# [REQUIRED WORK]
Please continue the opinion column below about Blackstone's acquisition of Tallgrass Energy, starting right after its last sentence.

# [PROVIDED PASSAGE]
ADVERTISEMENT

Tallgrass Energy Blames Sellers for All the Selling

Tallgrass Energy Blames Sellers for All the Selling

(Bloomberg Opinion) -- Tallgrass Energy LP, a pipeline business being acquired by Blackstone Group Inc., has a theory about why share prices fall:

Stock price is down. It was down to around $14 or $15 when Blackstone made their offer and that was due to sellers.

There is a lot of backstory, so let’s back up. In January, Blackstone agreed to acquire the general partner of Tallgrass’s master limited partnership, along with a 44% interest in Tallgrass itself, from various owners, including several executives of the company, for $3.3 billion. The stock closed at about $22 that day. It subsequently collapsed. In late August, Blackstone offered to buy out the rest of the ordinary shares at $19.50 each, a 40% premium to where Tallgrass was trading but below January’s level.

What really needled investors, though, were side letters to the deal that effectively guaranteed several senior executives a price of $26.25 per remaining share. These had actually been disclosed in a March filing, but David Dehaemers, the CEO, had soothed investors’ nerves about them on a call in April (I wrote about the letters here). 

So he was determined to set the record straight on Wednesday evening’s earnings call. Apart from his insight on why the stock was down, he wanted to lay out some facts that some of those “blathering on” about the side letters might have missed. First, part of the premium being paid related to the general partner interest, worth “give or take $480 million,” or “about $4 a share,” or “for those of you that have to deal in pennies,” $3.82 a share. Second, the residual premium to the price ordinary shareholders are offered — $2.93 a share, or 15%, according to my penny-counting device — relates to things Blackstone apparently demanded from the insiders, such as lockup agreements and non-compete contracts. He also emphasized the collapse in the stock had not resulted from selling by either Blackstone or insiders.

Whatever the reason for the drop in the stock price — which is always and ever the result of some sort of selling —  the bigger problem, it seems to me, is that management cut a deal with Blackstone that effectively severed their alignment with ordinary investors.

# [DATA LINES]
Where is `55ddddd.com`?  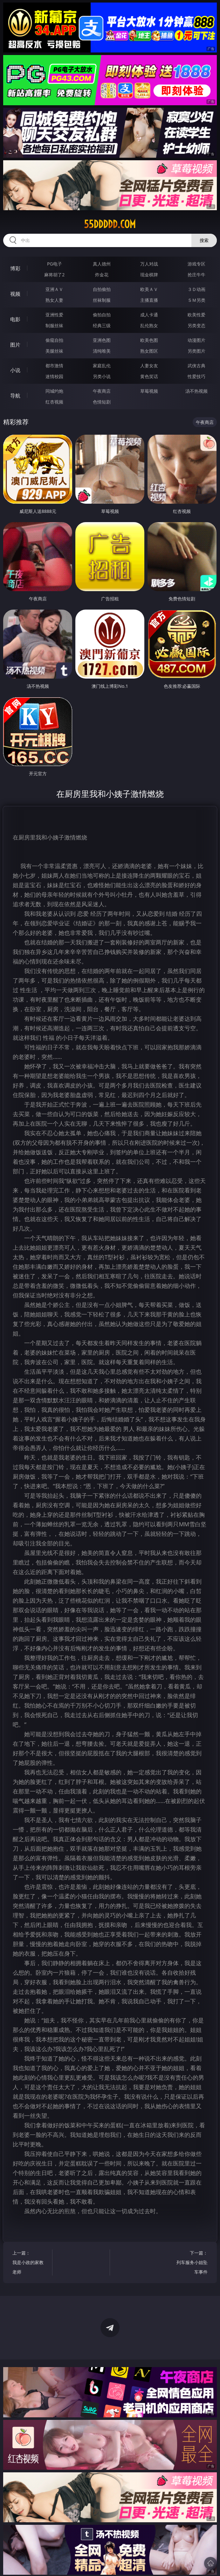 55ddddd.com is located at coordinates (110, 224).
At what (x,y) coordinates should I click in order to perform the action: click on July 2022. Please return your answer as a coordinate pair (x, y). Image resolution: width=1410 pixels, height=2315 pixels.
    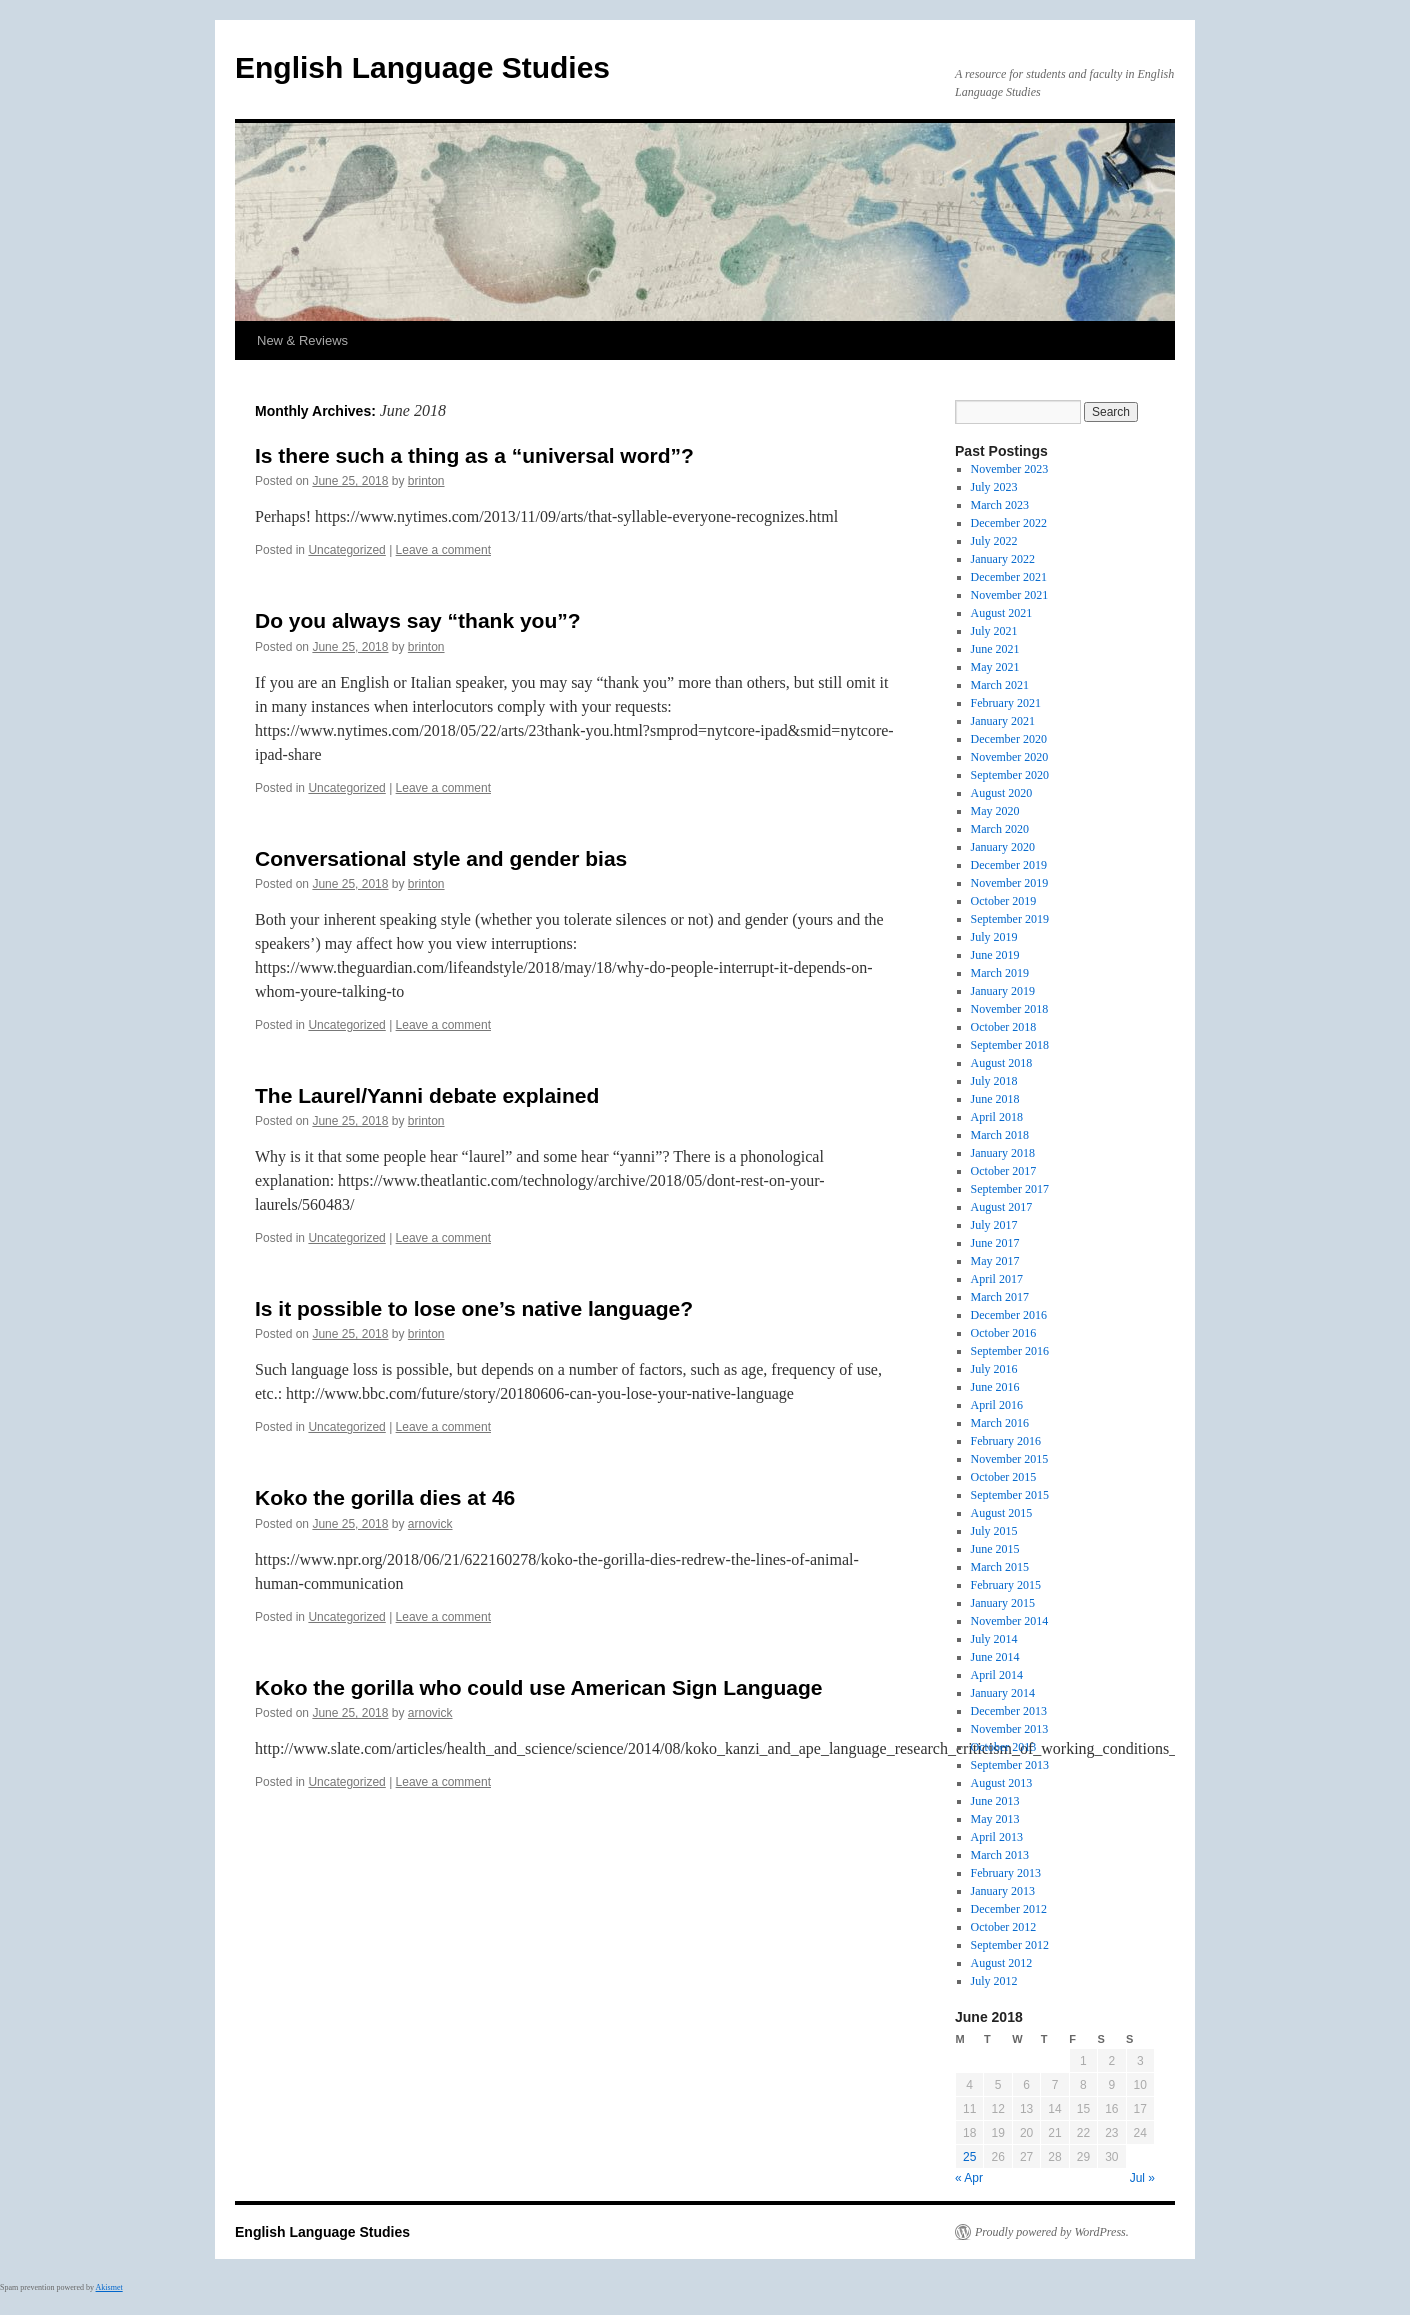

# [EXPECTED ANSWER]
No one denies the general partner commands a value of its own in these sorts of partnership deals. The problem is that this could have been structured in a more straightforward way, like a separate cash payment de-linked from the ordinary share price. Ditto for any value ascribed to non-compete agreements and so forth. As it is, by agreeing to a price floor, insiders effectively got a put option on Tallgrass’s stock, protecting them no matter what Blackstone offered the ordinary investors. In effect, the lower the offer, the bigger the implied value ascribed to those insidery things.

Indeed, Simon Lack, managing partner at SL Advisors LLC (a Tallgrass shareholder), says that, “perversely,” such a side deal motivates management to agree to a lower price for the stock, in order to make it more likely the acquirer actually does the deal (you can read his blog post from September here). Daniel Wilson, a manager at Longnecker & Associates, a compensation and governance consultancy, says he has never seen this structure used before in an acquisition. “You want the management team to fight to the death for the highest price possible,” he says, adding that, at the very least, the explanation given on Wednesday evening’s call should have been disclosed up front.

We have seen this sort of thing before with master limited partnerships and similar structures in the energy business. Back in 2016, Energy Transfer LP issued some preferred convertibles that were the equivalent of insiders settling into first class while the ordinary investors turned right to the narrow seats, broken armrests and $10 snack boxes. So it’s a problem that extends beyond Tallgrass and explains to a large degree why such partnerships have been largely deserted by generalist investors and, more and more, have converted to higher-rated C-Corps.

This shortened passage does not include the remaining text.